[Dataset excerpts]
________________________
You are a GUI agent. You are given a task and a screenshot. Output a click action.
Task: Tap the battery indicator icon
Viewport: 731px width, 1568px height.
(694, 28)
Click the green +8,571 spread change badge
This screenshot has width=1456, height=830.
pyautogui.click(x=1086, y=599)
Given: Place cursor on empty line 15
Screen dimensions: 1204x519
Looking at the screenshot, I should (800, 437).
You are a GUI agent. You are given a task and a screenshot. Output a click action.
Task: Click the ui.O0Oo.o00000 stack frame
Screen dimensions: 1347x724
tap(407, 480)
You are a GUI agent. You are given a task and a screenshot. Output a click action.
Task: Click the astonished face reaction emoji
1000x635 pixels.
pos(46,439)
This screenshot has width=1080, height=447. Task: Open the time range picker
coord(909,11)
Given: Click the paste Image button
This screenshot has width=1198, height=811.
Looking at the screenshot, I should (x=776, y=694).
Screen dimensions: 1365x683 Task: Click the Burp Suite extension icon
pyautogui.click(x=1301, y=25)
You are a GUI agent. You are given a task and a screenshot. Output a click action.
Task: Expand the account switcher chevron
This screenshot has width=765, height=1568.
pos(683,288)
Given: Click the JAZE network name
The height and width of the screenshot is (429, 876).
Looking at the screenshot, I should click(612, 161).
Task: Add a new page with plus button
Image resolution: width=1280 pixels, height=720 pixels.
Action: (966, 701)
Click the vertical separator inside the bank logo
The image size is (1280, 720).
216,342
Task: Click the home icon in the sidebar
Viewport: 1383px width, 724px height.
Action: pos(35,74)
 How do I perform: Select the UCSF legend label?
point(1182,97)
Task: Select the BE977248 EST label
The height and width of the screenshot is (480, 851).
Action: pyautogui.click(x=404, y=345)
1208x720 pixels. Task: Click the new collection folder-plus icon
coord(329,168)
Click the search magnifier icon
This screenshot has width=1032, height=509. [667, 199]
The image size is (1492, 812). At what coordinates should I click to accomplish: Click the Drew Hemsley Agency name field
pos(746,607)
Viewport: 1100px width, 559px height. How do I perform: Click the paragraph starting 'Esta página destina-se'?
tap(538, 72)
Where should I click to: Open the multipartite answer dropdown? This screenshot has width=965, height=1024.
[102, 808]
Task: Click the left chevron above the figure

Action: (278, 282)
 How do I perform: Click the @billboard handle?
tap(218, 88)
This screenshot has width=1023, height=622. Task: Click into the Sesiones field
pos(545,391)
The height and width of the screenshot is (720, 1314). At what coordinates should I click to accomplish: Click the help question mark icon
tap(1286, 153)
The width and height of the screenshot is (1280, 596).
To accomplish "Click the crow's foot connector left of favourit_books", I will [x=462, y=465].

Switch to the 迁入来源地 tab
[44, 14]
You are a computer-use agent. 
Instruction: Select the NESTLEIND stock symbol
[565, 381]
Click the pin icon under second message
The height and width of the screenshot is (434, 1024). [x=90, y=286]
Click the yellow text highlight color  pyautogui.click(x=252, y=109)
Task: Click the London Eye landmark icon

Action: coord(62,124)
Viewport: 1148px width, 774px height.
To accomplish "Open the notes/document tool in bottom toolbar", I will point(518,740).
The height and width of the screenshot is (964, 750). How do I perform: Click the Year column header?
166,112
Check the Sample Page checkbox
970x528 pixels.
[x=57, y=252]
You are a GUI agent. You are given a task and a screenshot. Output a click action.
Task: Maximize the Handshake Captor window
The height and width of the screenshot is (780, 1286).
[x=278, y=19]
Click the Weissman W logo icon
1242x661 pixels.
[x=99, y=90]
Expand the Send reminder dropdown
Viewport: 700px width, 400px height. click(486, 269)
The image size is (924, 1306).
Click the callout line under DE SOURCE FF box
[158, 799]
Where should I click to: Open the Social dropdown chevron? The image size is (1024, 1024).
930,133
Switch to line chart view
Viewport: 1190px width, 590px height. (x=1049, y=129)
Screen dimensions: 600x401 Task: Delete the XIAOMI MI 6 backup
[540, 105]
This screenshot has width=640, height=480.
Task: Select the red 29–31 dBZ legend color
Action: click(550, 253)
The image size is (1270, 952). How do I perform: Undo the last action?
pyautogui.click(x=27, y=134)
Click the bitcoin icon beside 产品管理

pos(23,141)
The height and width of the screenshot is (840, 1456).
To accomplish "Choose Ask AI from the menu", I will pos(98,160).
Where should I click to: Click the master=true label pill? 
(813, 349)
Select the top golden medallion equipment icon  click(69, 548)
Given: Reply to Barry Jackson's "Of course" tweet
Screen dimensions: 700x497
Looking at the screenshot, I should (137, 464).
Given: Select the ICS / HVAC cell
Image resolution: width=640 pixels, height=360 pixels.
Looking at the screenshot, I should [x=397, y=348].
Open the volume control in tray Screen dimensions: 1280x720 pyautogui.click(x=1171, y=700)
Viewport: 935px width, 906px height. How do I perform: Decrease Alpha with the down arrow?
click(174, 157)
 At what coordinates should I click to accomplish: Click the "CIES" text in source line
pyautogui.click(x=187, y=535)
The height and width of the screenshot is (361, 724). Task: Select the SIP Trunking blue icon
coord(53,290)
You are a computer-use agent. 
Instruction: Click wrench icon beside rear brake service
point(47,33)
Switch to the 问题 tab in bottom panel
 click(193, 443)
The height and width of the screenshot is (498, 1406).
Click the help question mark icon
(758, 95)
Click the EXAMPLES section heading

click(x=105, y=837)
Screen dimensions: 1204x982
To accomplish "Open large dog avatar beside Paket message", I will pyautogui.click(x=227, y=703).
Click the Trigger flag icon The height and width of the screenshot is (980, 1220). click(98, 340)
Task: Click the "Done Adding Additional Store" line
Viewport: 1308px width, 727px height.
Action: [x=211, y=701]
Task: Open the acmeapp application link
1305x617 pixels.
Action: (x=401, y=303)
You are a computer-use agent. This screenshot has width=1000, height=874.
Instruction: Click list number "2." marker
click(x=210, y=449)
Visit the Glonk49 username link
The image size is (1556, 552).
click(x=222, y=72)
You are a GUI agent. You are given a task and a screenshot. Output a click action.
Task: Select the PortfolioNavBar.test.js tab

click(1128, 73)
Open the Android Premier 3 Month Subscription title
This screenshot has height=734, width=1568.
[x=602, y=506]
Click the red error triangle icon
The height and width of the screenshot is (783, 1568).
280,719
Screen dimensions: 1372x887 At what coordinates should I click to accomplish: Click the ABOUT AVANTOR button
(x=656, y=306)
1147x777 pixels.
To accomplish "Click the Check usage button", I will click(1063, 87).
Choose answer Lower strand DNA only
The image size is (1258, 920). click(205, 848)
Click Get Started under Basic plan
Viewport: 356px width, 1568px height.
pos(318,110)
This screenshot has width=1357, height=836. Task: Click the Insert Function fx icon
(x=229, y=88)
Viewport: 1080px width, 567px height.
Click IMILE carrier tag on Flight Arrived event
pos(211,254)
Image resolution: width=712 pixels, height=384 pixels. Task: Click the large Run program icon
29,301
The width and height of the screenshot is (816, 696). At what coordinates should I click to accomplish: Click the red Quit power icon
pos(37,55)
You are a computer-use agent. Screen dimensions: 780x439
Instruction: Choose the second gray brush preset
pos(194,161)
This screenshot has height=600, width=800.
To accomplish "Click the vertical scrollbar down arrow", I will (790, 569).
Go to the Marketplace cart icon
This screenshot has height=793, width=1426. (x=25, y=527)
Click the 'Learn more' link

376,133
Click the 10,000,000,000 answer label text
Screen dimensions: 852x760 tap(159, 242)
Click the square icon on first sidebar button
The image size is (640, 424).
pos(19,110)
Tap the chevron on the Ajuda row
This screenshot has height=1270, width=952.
________________________
Exercise objective ▸
Restate the data above word for word.

Result ▸
You are a GUI agent. You are given a task and a screenshot. Output a click action.
Task: Tap the battery indicator icon
Viewport: 731px width, 1568px height.
(694, 28)
Click the green +8,571 spread change badge
This screenshot has width=1456, height=830.
pyautogui.click(x=1086, y=599)
Given: Place cursor on empty line 15
Screen dimensions: 1204x519
Looking at the screenshot, I should (800, 437).
You are a GUI agent. You are given a task and a screenshot. Output a click action.
Task: Click the ui.O0Oo.o00000 stack frame
Screen dimensions: 1347x724
tap(407, 480)
You are a GUI agent. You are given a task and a screenshot. Output a click action.
Task: Click the astonished face reaction emoji
1000x635 pixels.
pos(46,439)
This screenshot has width=1080, height=447. Task: Open the time range picker
coord(909,11)
Given: Click the paste Image button
This screenshot has width=1198, height=811.
Looking at the screenshot, I should (x=776, y=694).
Screen dimensions: 1365x683 Task: Click the Burp Suite extension icon
pyautogui.click(x=1301, y=25)
You are a GUI agent. You are given a task and a screenshot. Output a click action.
Task: Expand the account switcher chevron
This screenshot has width=765, height=1568.
pos(683,288)
Given: Click the JAZE network name
The height and width of the screenshot is (429, 876).
Looking at the screenshot, I should click(612, 161).
Task: Add a new page with plus button
Image resolution: width=1280 pixels, height=720 pixels.
Action: (966, 701)
Click the vertical separator inside the bank logo
The image size is (1280, 720).
216,342
Task: Click the home icon in the sidebar
Viewport: 1383px width, 724px height.
Action: pos(35,74)
 How do I perform: Select the UCSF legend label?
point(1182,97)
Task: Select the BE977248 EST label
The height and width of the screenshot is (480, 851).
Action: pyautogui.click(x=404, y=345)
1208x720 pixels. Task: Click the new collection folder-plus icon
coord(329,168)
Click the search magnifier icon
This screenshot has width=1032, height=509. [667, 199]
The image size is (1492, 812). At what coordinates should I click to accomplish: Click the Drew Hemsley Agency name field
pos(746,607)
Viewport: 1100px width, 559px height. How do I perform: Click the paragraph starting 'Esta página destina-se'?
tap(538, 72)
Where should I click to: Open the multipartite answer dropdown? This screenshot has width=965, height=1024.
[102, 808]
Task: Click the left chevron above the figure

Action: (278, 282)
 How do I perform: Click the @billboard handle?
tap(218, 88)
This screenshot has width=1023, height=622. Task: Click into the Sesiones field
pos(545,391)
The height and width of the screenshot is (720, 1314). At what coordinates should I click to accomplish: Click the help question mark icon
tap(1286, 153)
The width and height of the screenshot is (1280, 596).
To accomplish "Click the crow's foot connector left of favourit_books", I will [x=462, y=465].

Switch to the 迁入来源地 tab
[44, 14]
You are a computer-use agent. 
Instruction: Select the NESTLEIND stock symbol
[565, 381]
Click the pin icon under second message
The height and width of the screenshot is (434, 1024). [x=90, y=286]
Click the yellow text highlight color  pyautogui.click(x=252, y=109)
Task: Click the London Eye landmark icon

Action: coord(62,124)
Viewport: 1148px width, 774px height.
To accomplish "Open the notes/document tool in bottom toolbar", I will point(518,740).
The height and width of the screenshot is (964, 750). How do I perform: Click the Year column header?
166,112
Check the Sample Page checkbox
970x528 pixels.
[x=57, y=252]
You are a GUI agent. You are given a task and a screenshot. Output a click action.
Task: Maximize the Handshake Captor window
The height and width of the screenshot is (780, 1286).
[x=278, y=19]
Click the Weissman W logo icon
1242x661 pixels.
[x=99, y=90]
Expand the Send reminder dropdown
Viewport: 700px width, 400px height. click(486, 269)
The image size is (924, 1306).
Click the callout line under DE SOURCE FF box
[158, 799]
Where should I click to: Open the Social dropdown chevron? The image size is (1024, 1024).
930,133
Switch to line chart view
Viewport: 1190px width, 590px height. (x=1049, y=129)
Screen dimensions: 600x401 Task: Delete the XIAOMI MI 6 backup
[540, 105]
This screenshot has width=640, height=480.
Task: Select the red 29–31 dBZ legend color
Action: click(550, 253)
The image size is (1270, 952). How do I perform: Undo the last action?
pyautogui.click(x=27, y=134)
Click the bitcoin icon beside 产品管理

pos(23,141)
The height and width of the screenshot is (840, 1456).
To accomplish "Choose Ask AI from the menu", I will pos(98,160).
Where should I click to: Click the master=true label pill? 
(813, 349)
Select the top golden medallion equipment icon  click(69, 548)
Given: Reply to Barry Jackson's "Of course" tweet
Screen dimensions: 700x497
Looking at the screenshot, I should (137, 464).
Given: Select the ICS / HVAC cell
Image resolution: width=640 pixels, height=360 pixels.
Looking at the screenshot, I should [x=397, y=348].
Open the volume control in tray Screen dimensions: 1280x720 pyautogui.click(x=1171, y=700)
Viewport: 935px width, 906px height. How do I perform: Decrease Alpha with the down arrow?
click(174, 157)
 At what coordinates should I click to accomplish: Click the "CIES" text in source line
pyautogui.click(x=187, y=535)
The height and width of the screenshot is (361, 724). Task: Select the SIP Trunking blue icon
coord(53,290)
You are a computer-use agent. 
Instruction: Click wrench icon beside rear brake service
point(47,33)
Switch to the 问题 tab in bottom panel
 click(193, 443)
The height and width of the screenshot is (498, 1406).
Click the help question mark icon
(758, 95)
Click the EXAMPLES section heading

click(x=105, y=837)
Screen dimensions: 1204x982
To accomplish "Open large dog avatar beside Paket message", I will pyautogui.click(x=227, y=703).
Click the Trigger flag icon The height and width of the screenshot is (980, 1220). click(98, 340)
Task: Click the "Done Adding Additional Store" line
Viewport: 1308px width, 727px height.
Action: [x=211, y=701]
Task: Open the acmeapp application link
1305x617 pixels.
Action: (x=401, y=303)
You are a computer-use agent. This screenshot has width=1000, height=874.
Instruction: Click list number "2." marker
click(x=210, y=449)
Visit the Glonk49 username link
The image size is (1556, 552).
click(x=222, y=72)
You are a GUI agent. You are given a task and a screenshot. Output a click action.
Task: Select the PortfolioNavBar.test.js tab

click(1128, 73)
Open the Android Premier 3 Month Subscription title
This screenshot has height=734, width=1568.
[x=602, y=506]
Click the red error triangle icon
The height and width of the screenshot is (783, 1568).
280,719
Screen dimensions: 1372x887 At what coordinates should I click to accomplish: Click the ABOUT AVANTOR button
(x=656, y=306)
1147x777 pixels.
To accomplish "Click the Check usage button", I will click(1063, 87).
Choose answer Lower strand DNA only
The image size is (1258, 920). click(205, 848)
Click Get Started under Basic plan
Viewport: 356px width, 1568px height.
pos(318,110)
This screenshot has width=1357, height=836. Task: Click the Insert Function fx icon
(x=229, y=88)
Viewport: 1080px width, 567px height.
Click IMILE carrier tag on Flight Arrived event
pos(211,254)
Image resolution: width=712 pixels, height=384 pixels. Task: Click the large Run program icon
29,301
The width and height of the screenshot is (816, 696). At what coordinates should I click to accomplish: Click the red Quit power icon
pos(37,55)
You are a computer-use agent. Screen dimensions: 780x439
Instruction: Choose the second gray brush preset
pos(194,161)
This screenshot has height=600, width=800.
To accomplish "Click the vertical scrollbar down arrow", I will (790, 569).
Go to the Marketplace cart icon
This screenshot has height=793, width=1426. (x=25, y=527)
Click the 'Learn more' link

376,133
Click the 10,000,000,000 answer label text
Screen dimensions: 852x760 tap(159, 242)
Click the square icon on first sidebar button
The image size is (640, 424).
pos(19,110)
Tap the chevron on the Ajuda row
This screenshot has height=1270, width=952.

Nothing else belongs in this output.